CIC data-scientist Dr Michael Pracy was invited to give one of the five workshops at the recent X-sensing conference held in Coffs Harbor. His workshop, titled: Dynamic Dashboards and Visualization Using Python, was cantered around the open-source infrastructure he developed at CIC for building and deploying demonstrator data-visualization dashboards for internal analytics projects at UTS. The conference was multi-disciplinary and aimed at data-focused scientists and educators. It was attended by academics and professional from a wide set of fields, including astronomy, biology, linguistics, ecology, archaeology, geology, geography, medical imaging, sensors and many others. The full week conference consisted of 5 training workshops, which were dedicated to teaching data-science and machine learning techniques, followed by a hackathon to solve a selected set of the real-world problems which participants had brought with them.

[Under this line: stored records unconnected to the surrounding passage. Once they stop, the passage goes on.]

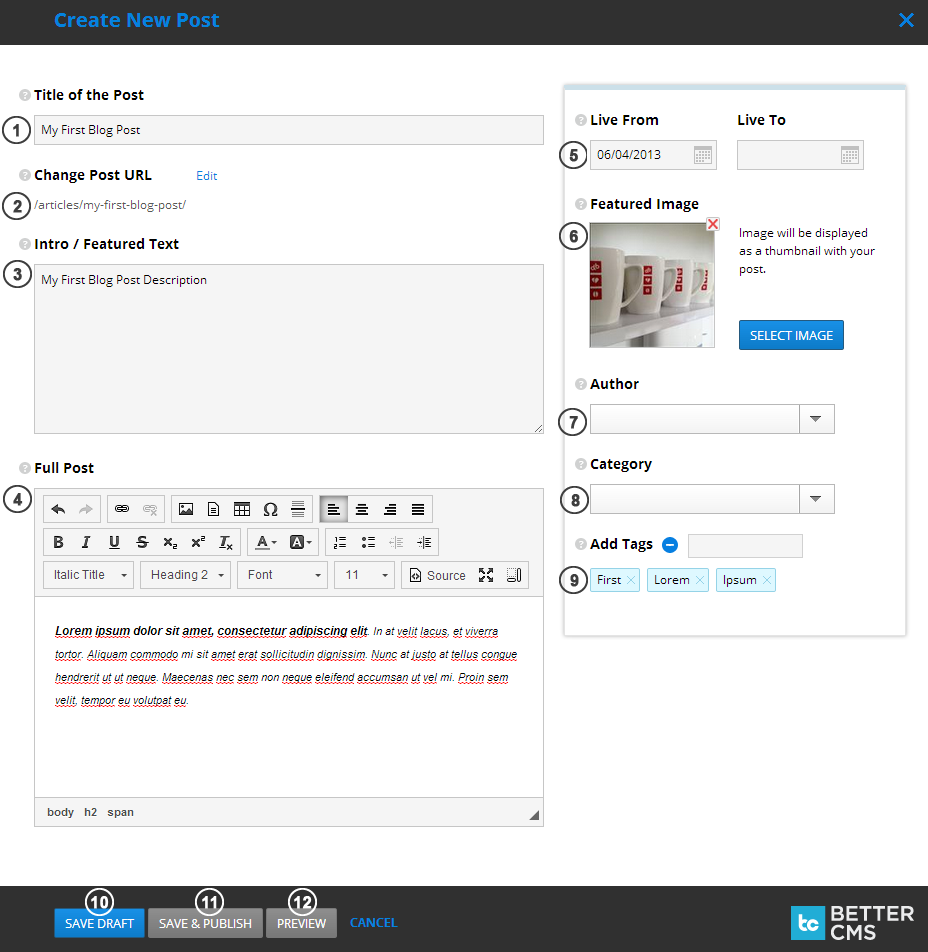Click Edit to change the post URL
The height and width of the screenshot is (952, 928).
pyautogui.click(x=207, y=176)
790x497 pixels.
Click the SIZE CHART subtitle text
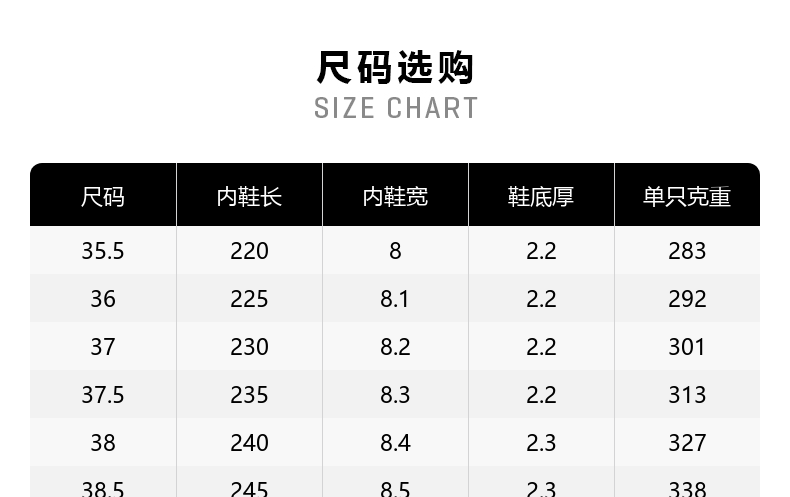396,108
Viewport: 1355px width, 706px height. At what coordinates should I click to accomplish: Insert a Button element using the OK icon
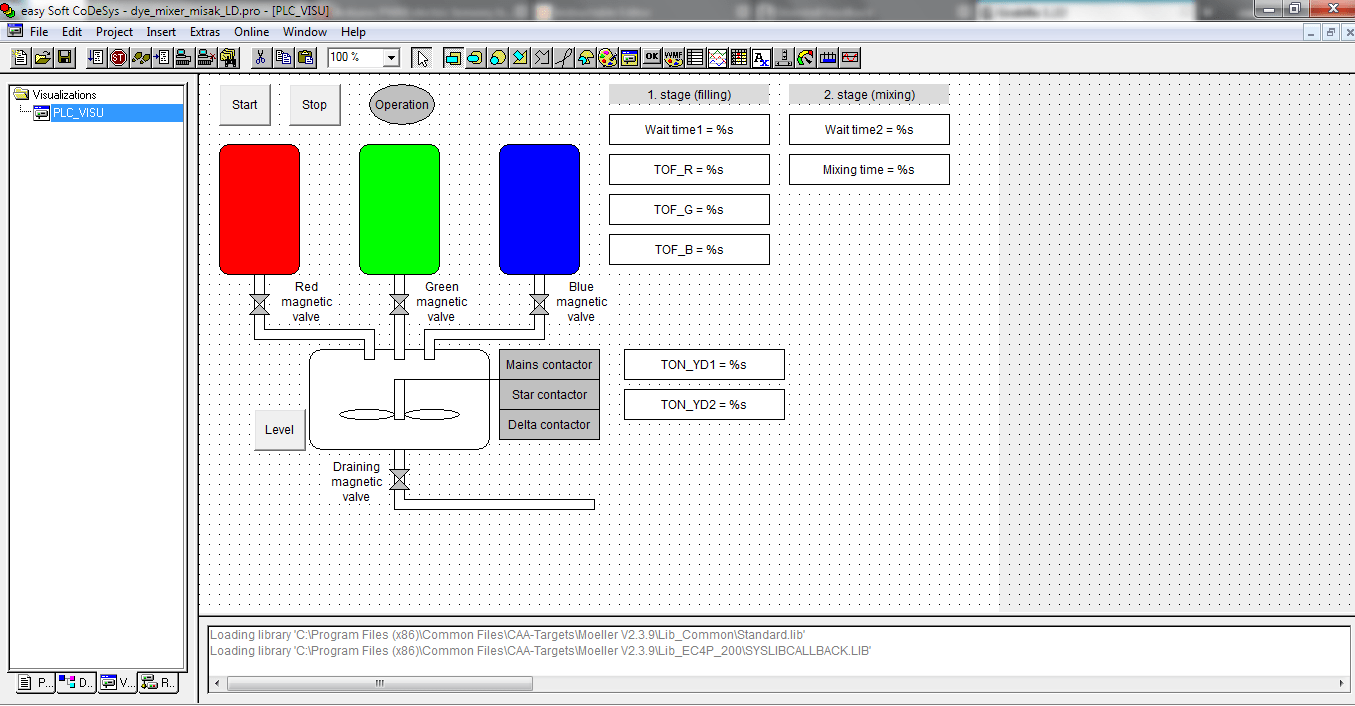click(x=651, y=57)
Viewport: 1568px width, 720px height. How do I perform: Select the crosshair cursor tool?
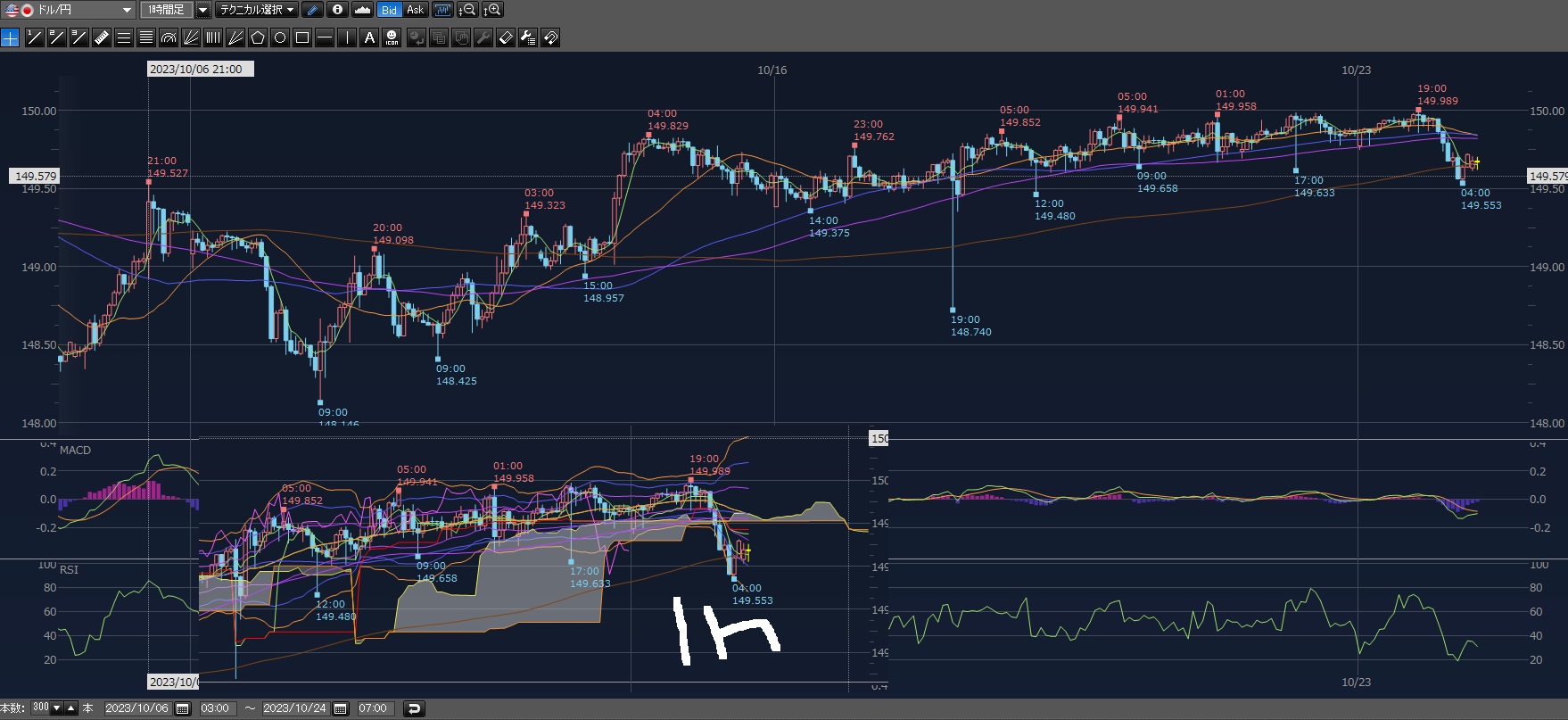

The workshops focused in on machine learning, High powered computing for deep learning and dynamic data-visualization. While the hackathon projects were more varied and included “Retrofitting a drone with expensive but under used equipment found lying around University labs” and “using Deep Learning to identify regions in images of coral bleaching in the great-barrier reef that had been affected by glare”.
The conference workshops were intended to be an ongoing resource and the CIC workshop on data-visualization is stored in the workshop repository. It includes a full set of the workshop materials, code and instructions on the procedure from installing software, writing the code and deploying it to the web. It is available for anyone to use and will remain in place there for the foreseeable future and be updated as needed. The future of the Drone retrofitted with a scientific grade LIDAR detector by using parts made using a commercial grade 3D printer is a little less assured.